*TASK REQUIREMENTS*: From the line that holds "The width and height of the screenshot is (474, 552)." to the end of the records, reproduce every line exactly. No pictures.

*EXERCISE MATERIAL*:
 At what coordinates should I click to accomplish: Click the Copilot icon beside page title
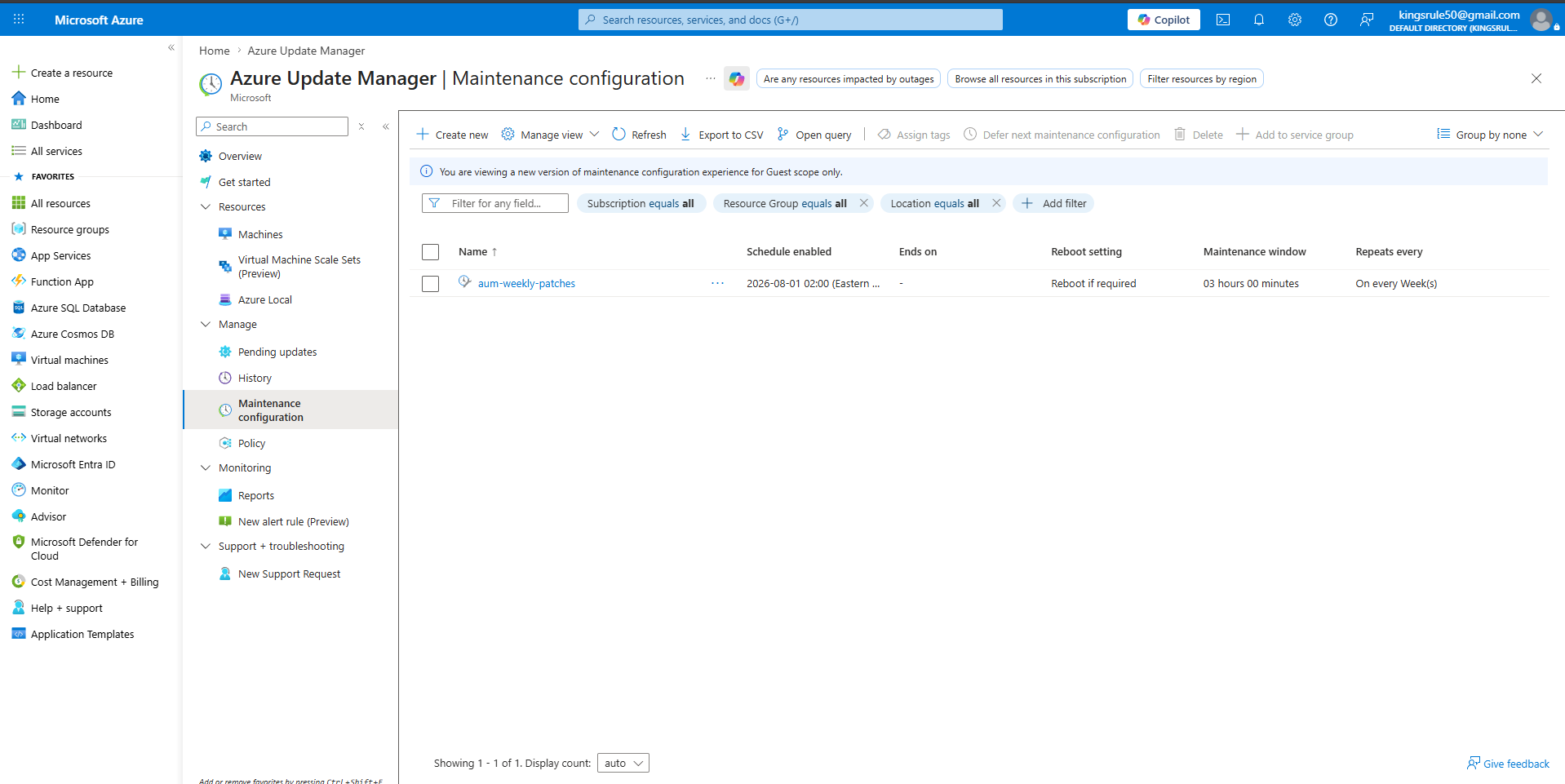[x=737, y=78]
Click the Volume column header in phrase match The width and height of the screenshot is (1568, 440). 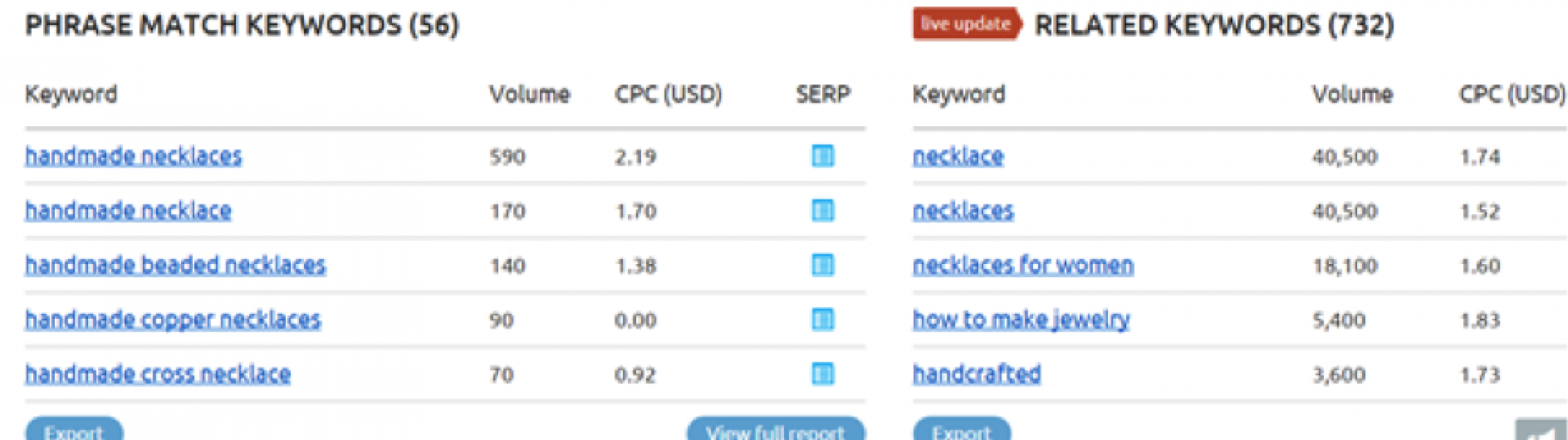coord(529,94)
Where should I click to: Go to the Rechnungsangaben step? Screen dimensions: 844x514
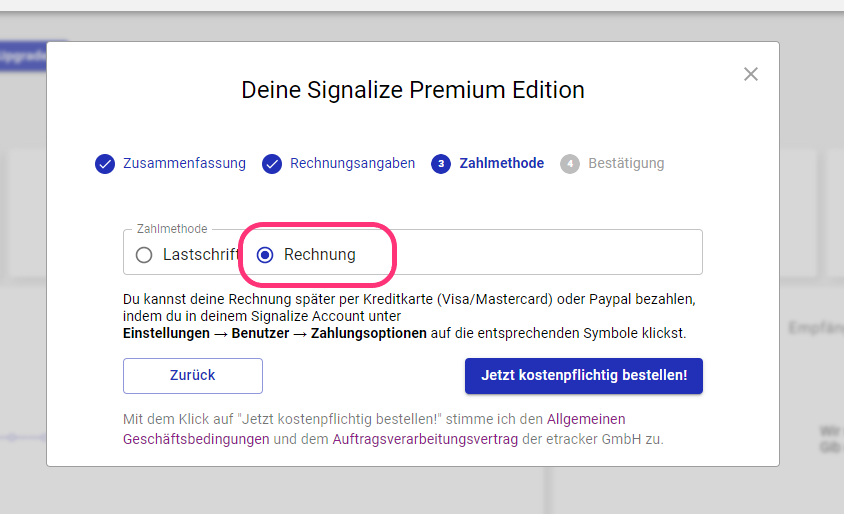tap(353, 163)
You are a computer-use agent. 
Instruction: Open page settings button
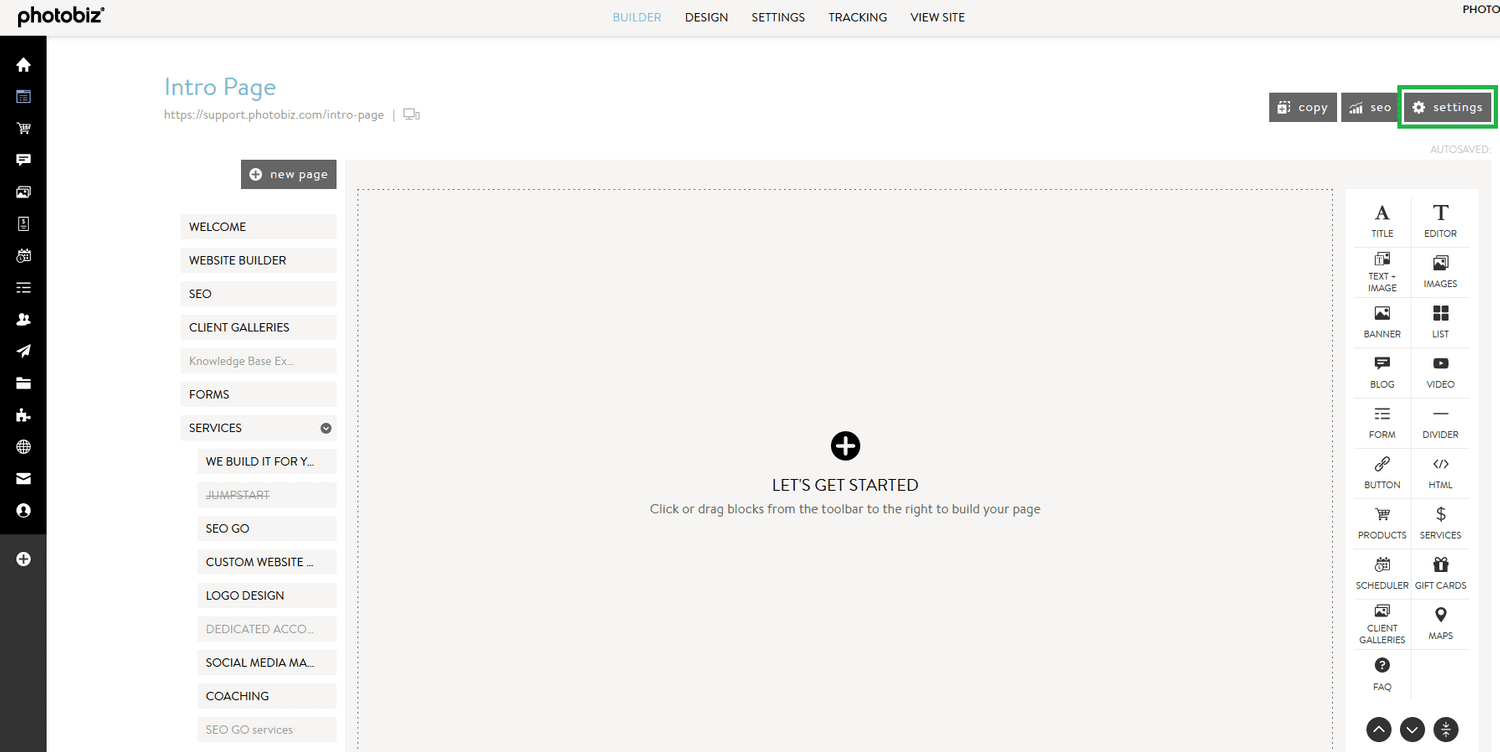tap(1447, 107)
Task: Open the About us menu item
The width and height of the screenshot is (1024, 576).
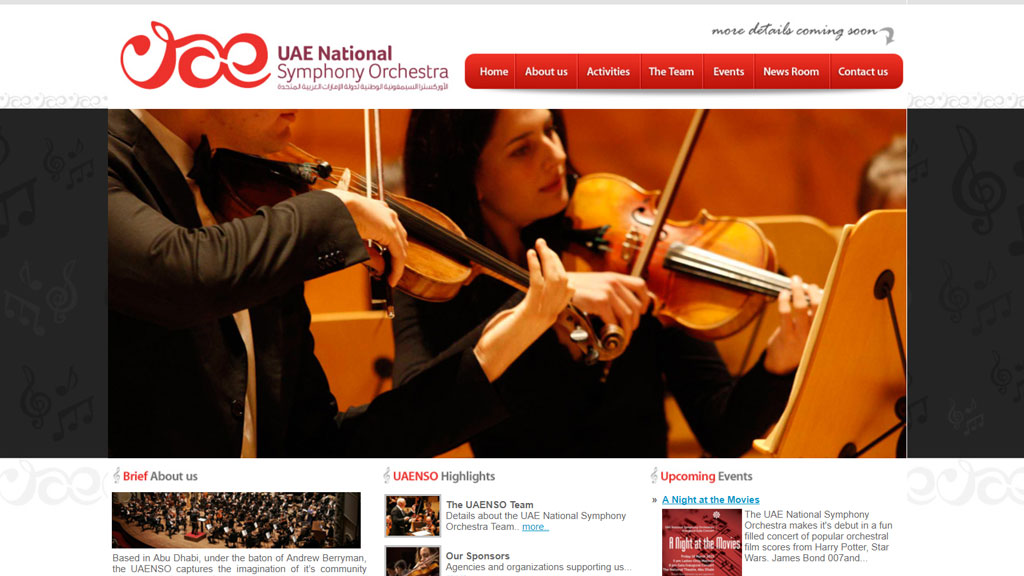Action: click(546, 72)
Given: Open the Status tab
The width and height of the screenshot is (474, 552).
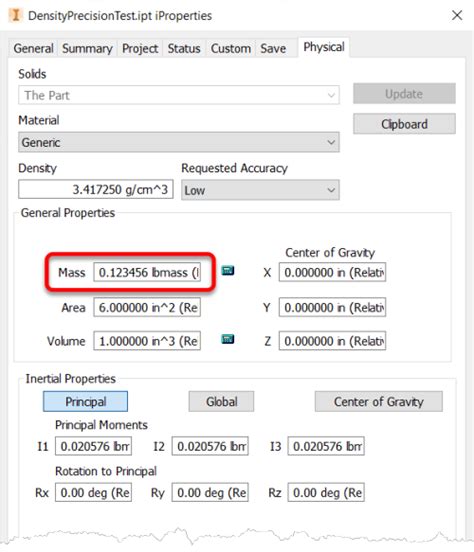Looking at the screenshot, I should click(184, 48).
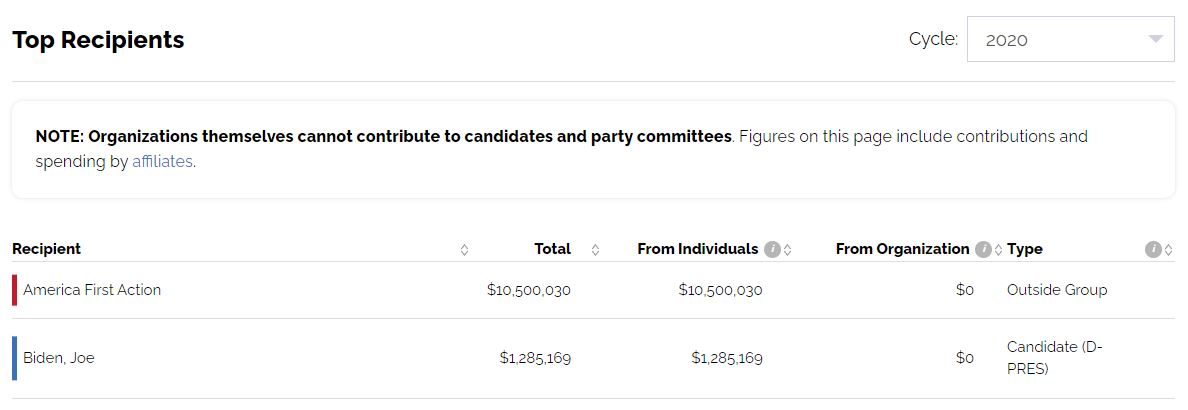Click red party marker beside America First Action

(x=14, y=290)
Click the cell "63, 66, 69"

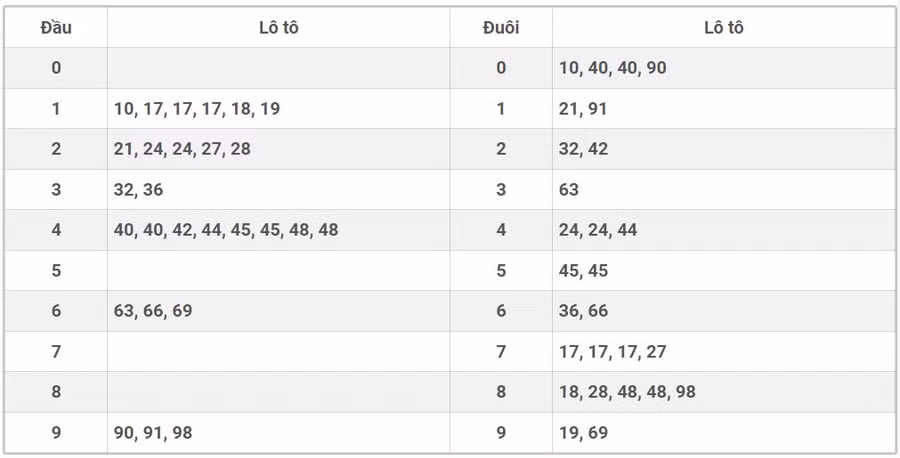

*EXPECTED OUTPUT*:
The width and height of the screenshot is (474, 552).
Looking at the screenshot, I should click(184, 48).
Click red party marker beside America First Action

(x=14, y=290)
Click the cell "63, 66, 69"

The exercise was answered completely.